During the earlier years of the state, San Antonio was Texas' largest city. One of the city's most important business leaders was Jack Harris, who established the Vaudeville Theater and Saloon in 1872, in what would later become the Sporting District. The saloon, which was the city's first business to utilize the fledgeling Electric Company in 1882, quickly became the most popular entertainment venue in the city, offering liquor, live theater, and gambling. Soon other entertainment entrepreneurs, including prostitutes, appeared nearby. The Theater's location, the corner of Soledad and Commerce, became known as "Fatal Corner", owing to the violent crowd that the saloon attracted.

The Sporting District was formally established in 1889 by the San Antonio city council to contain and regulate prostitution. The area became home to brothels, dance halls, saloons, gambling parlors, and other illegal, or at least vice-oriented, businesses. City officials did not officially condone the activities but rather unofficially regulated them. The area also included many legitimate businesses including hotels and restaurants.
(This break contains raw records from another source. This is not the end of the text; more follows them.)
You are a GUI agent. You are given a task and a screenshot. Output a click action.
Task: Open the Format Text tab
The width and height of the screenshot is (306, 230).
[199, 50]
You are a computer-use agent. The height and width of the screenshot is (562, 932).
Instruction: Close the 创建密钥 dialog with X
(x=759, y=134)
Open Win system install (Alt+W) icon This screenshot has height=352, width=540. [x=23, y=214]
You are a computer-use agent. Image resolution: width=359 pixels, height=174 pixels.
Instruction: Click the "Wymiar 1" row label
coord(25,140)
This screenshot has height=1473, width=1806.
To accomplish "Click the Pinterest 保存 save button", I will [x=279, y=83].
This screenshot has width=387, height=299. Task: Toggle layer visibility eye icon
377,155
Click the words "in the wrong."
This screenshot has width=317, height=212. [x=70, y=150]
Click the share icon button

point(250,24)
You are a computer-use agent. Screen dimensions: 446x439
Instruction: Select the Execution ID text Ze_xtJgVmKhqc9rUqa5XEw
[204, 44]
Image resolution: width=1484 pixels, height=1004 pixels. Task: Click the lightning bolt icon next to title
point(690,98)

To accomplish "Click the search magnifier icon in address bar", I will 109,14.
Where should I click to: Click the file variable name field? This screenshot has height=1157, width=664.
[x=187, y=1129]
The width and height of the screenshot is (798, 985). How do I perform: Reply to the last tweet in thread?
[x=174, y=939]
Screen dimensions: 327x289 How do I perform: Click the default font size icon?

By the early 20th century, the District had become so large that, not only was it the largest red-light district in Texas, but it was one of the largest in the nation (third in the nation by some accounts). Brothels were required to pay $500 annually in licensing fees. In 1911 businesses in the area provided the city with approximately $50,000 ($ in today's dollars) annually in licensing fees. The most successful brothels boasted amenities such as ballrooms and orchestras. Because of the area's size a "Blue Book" was published as a tourist guide for visitors. The 1911–1912 edition listed 106 vice entertainment venues as well as many other businesses. In contrast to the relatively raucous red-light districts in other parts of the country, San Antonio's was known for being relatively subdued and civilized. Despite its fame and economic significance however, very little was recorded about the District because neither city officials nor journalists were typically willing to acknowledge knowing about the illegal activities.

An unusual facet of San Antonio's red-light district was the lack of racial segregation in the District. Despite the general segregation that permeated society in Texas, establishments in the Sporting District generally catered to black men just as much as white men.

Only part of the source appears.